The Canal Winchester Times

Board's next job: Deciding among 9 ballot issues


The Groveport school district is headed back to the ballot in May, but the board of education has yet to decide which of nine options it will pursue.

The board voted Jan. 9 to send all nine options to the Franklin County Auditor's Office for certification; the final choice will depend on whether the district will seek additional money for operations or to build a new high school, or both.

The list includes four levy proposals ranging in size from 6.18 mills to 8.96 mills; a 0.5-mill permanent improvement levy; a $33.3-million bond issue; and some combinations of options.

The levy proposals are for:

* An operating levy of 6.18 mills, which would cost $18.02 per month, or $216.24 a year, for every $100,000 of home valuation.

* An operating levy of 7.47 mills, which would cost $21.80 per month, or $261.60 a year, for every $100,000 of home valuation.

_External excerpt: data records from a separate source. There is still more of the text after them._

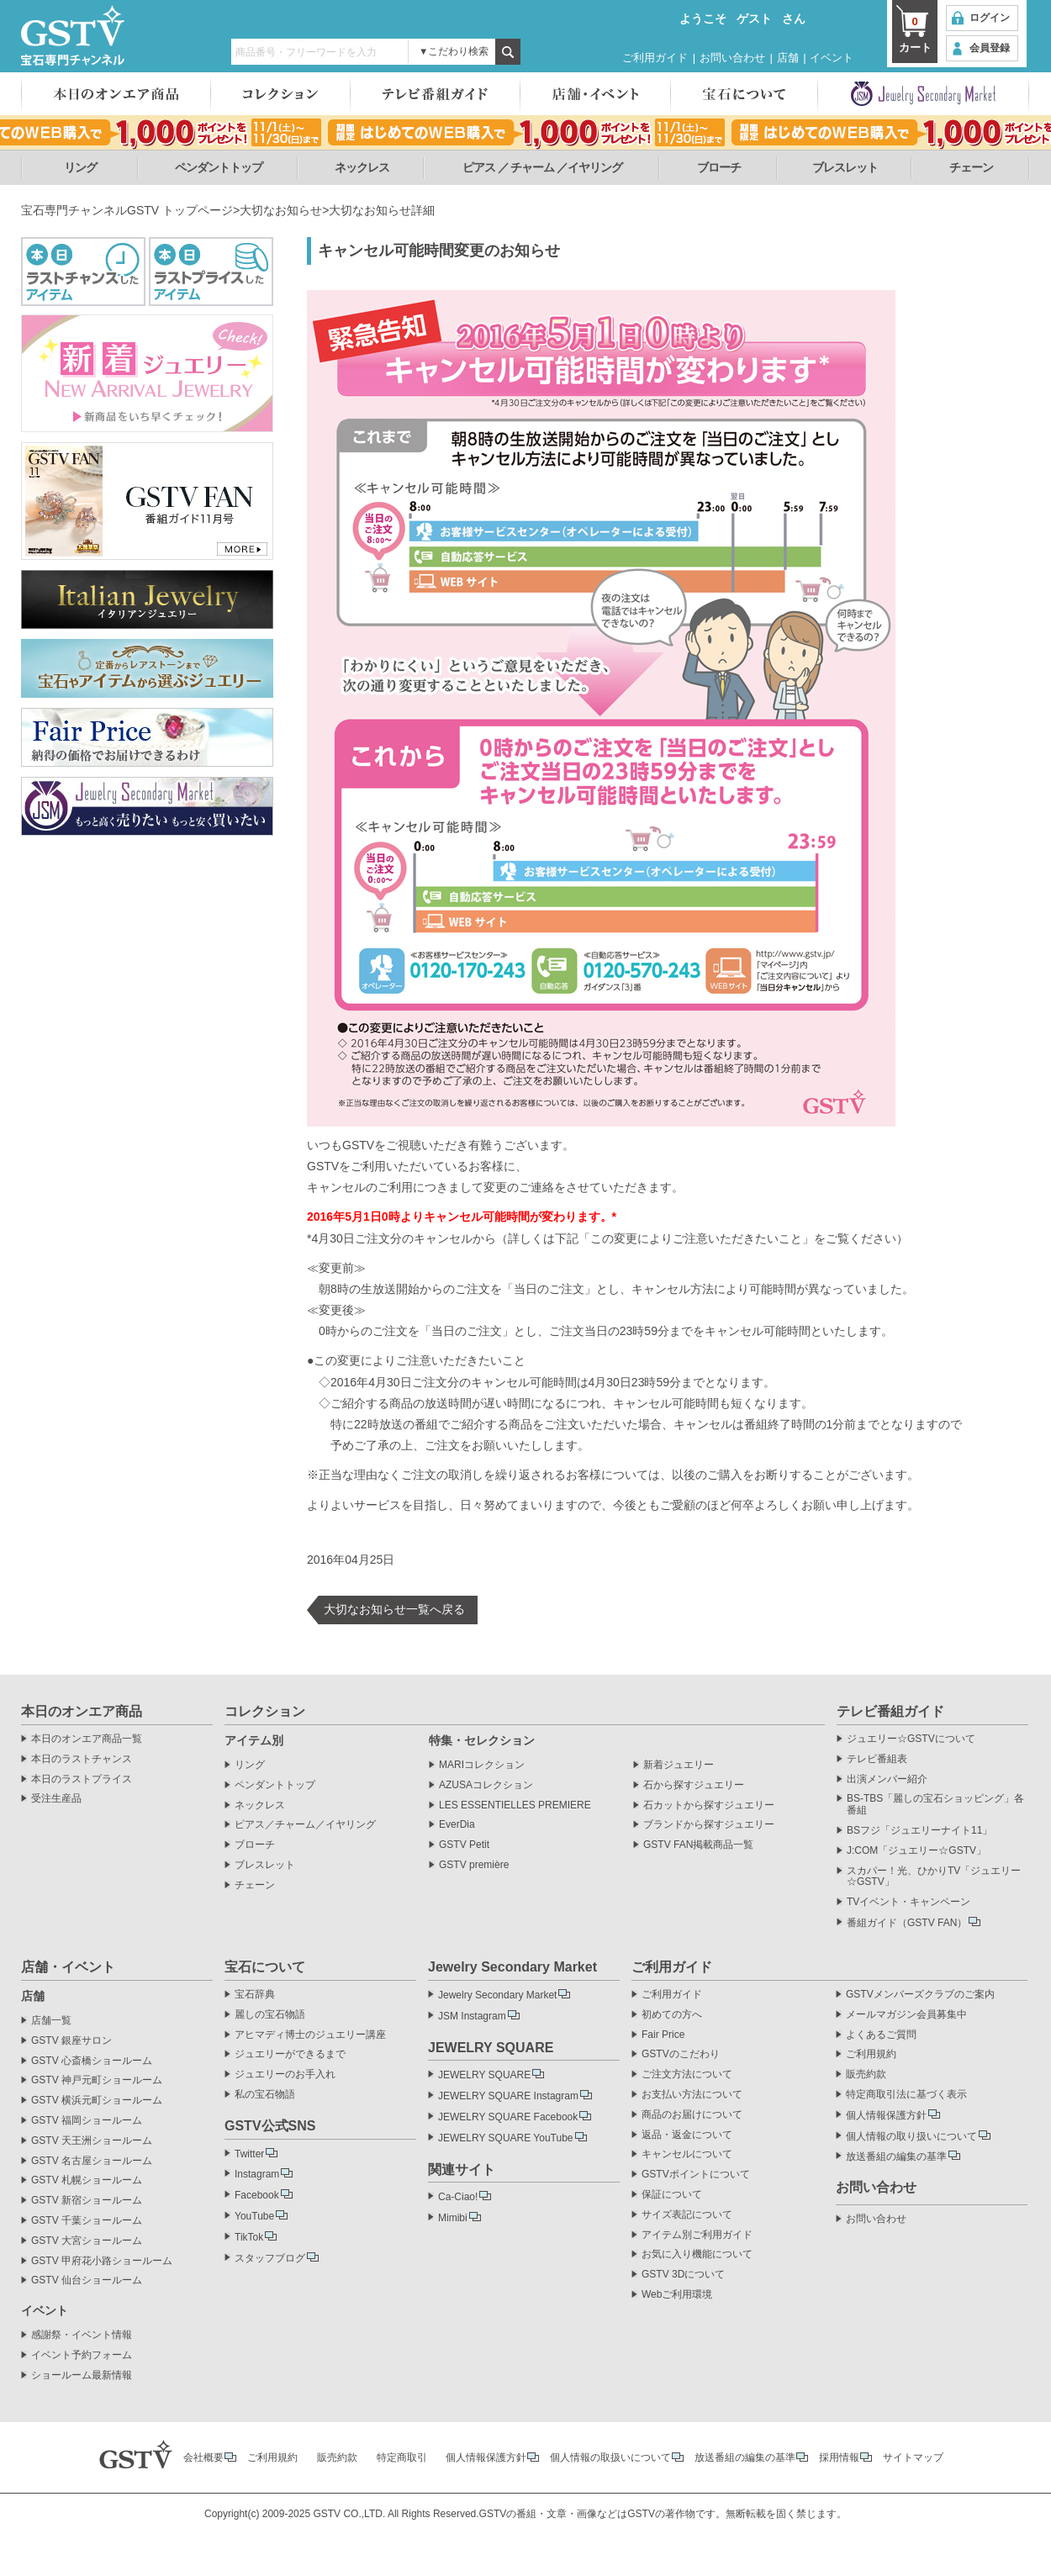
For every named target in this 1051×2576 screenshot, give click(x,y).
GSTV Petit (464, 1845)
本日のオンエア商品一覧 (86, 1739)
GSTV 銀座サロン (71, 2040)
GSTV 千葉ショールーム (86, 2220)
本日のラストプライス (81, 1779)
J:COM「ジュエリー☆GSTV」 (916, 1850)
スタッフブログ (270, 2258)
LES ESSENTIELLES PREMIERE (515, 1805)
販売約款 (866, 2074)
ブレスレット (845, 167)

* An operating levy of 7.96 mills, equivalent to $23.21 per month, or $278.52 a year, per $100,000 of home valuation.

* An operating levy of 8.96 mills, equivalent to $26.12 per month, or $313.44 annually, per $100,000 of home valuation.

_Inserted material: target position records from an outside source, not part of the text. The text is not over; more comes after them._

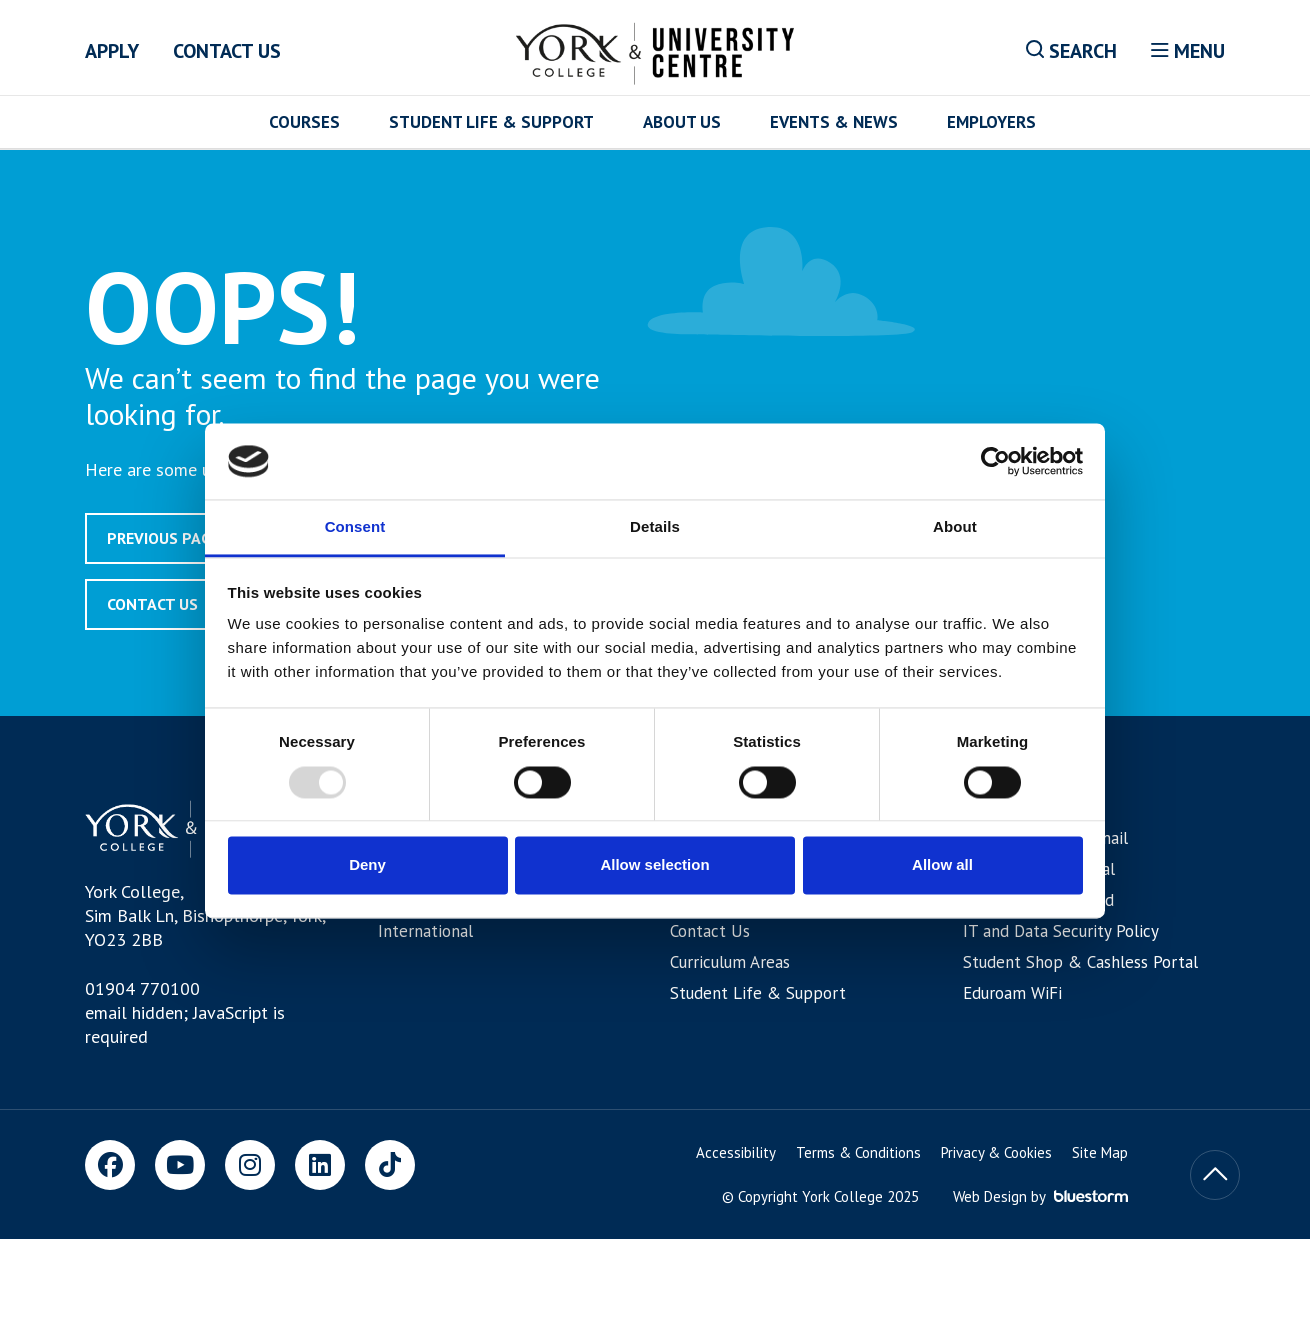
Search (1071, 51)
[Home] (655, 50)
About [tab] (955, 527)
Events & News (834, 122)
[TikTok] (390, 1165)
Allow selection (654, 865)
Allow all (942, 865)
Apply (112, 51)
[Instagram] (250, 1165)
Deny (367, 865)
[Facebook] (110, 1165)
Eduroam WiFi (1012, 993)
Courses (304, 122)
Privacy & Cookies (996, 1152)
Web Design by (1040, 1196)
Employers (991, 122)
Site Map (1100, 1152)
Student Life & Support (491, 122)
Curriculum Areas (730, 962)
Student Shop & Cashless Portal (1080, 962)
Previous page (163, 538)
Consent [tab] (355, 527)
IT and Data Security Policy (1061, 931)
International (425, 931)
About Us (682, 122)
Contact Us (227, 51)
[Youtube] (180, 1165)
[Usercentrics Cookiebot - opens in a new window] (995, 461)
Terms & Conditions (858, 1152)
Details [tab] (655, 527)
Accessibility (736, 1152)
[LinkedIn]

District Treasurer Tony Swartz said the smallest request, for 6.18 mills, would generate $4,485,000 for a bare minimum operating levy.

Some of the $2.4 million worth of cuts that were instituted after a $5.5-million emergency levy failed last year could be restored if voters approve a levy in May, Superintendent Bruce Hoover said, but details would depend on how much money the district has to work with.

Those cuts included 20 jobs and the loss of busing for high school students. In addition, a reorganization plan was implemented that realigned district middle schools and changed attendance boundaries for elementary schools to make transportation more efficient.

District officials said building a new high school would eliminate the overcrowding that exists at the current facility, where more than 1,400 students are housed in a building designed for 900.

According to a recent facility review by the consulting firm SHP, the high school building alone will continue to cost the district $1 million in maintenance each year for the next 15 to 20 years.

"That $1 million a year that comes out of our operating budget doesn't solve the overcrowding or improve the facility; it just repairs it as-is," Hoover said.

If the board decides to seek the $33.3 million bond issue and 0.5-mill permanent improvement levy -- and if voters approve -- the state of Ohio would provide $29.6 million toward building a new high school.

"If we do the high school project, then that will take care of a lot of the maintenance costs we currently pay out of our operating funds, which allows us to do a smaller operating levy," Swartz said.

"The last levy campaign asked for a 7.3-mill levy for about $5.7 million," he added. "So in terms of different options, if you go with a higher operations levy amount, you'll get to do more of the things you want to do and bring back more of the things from the cut, but without doing the high school project, we're going to continue to have the dark cloud of maintenance hanging over us."

However, Groveport Madison voters have rejected requests to rebuild schools in the past, including a $114-million bond issue in 2010 that would have provided money to overhaul all the schools. Hoover said a recent community survey suggests that most district voters don't see the need to renovate or rebuild the high school, and that will make the ballot issue a hard sell.

"Many of the voters thought the buildings didn't need any, or only needed minor repairs, so a large part -- about 72 percent of our voters -- need reconnected to the schools and we have to do a better job of that," he said.

High school Principal Aric Thomas said he's dealt with the same series of pipes breaking over the past eight years. He said securing the school facilities also represents a significant challenge.

"It's hard watching as the same main water pipe keeps getting patched over and over and buckets of water get dumped, day by day, over eight years of this," Thomas said.

"We have 27 entrances and exits in the main building, not including the 14 outbuildings that we have to open and close before and after each period. I invite people in to get the grand tour."

The school board has until Feb. 5 to choose what to put on the May ballot. A work session is scheduled for 7 p.m. Jan. 22.

Columbus Dispatch reporter Charlie Boss contributed to this story.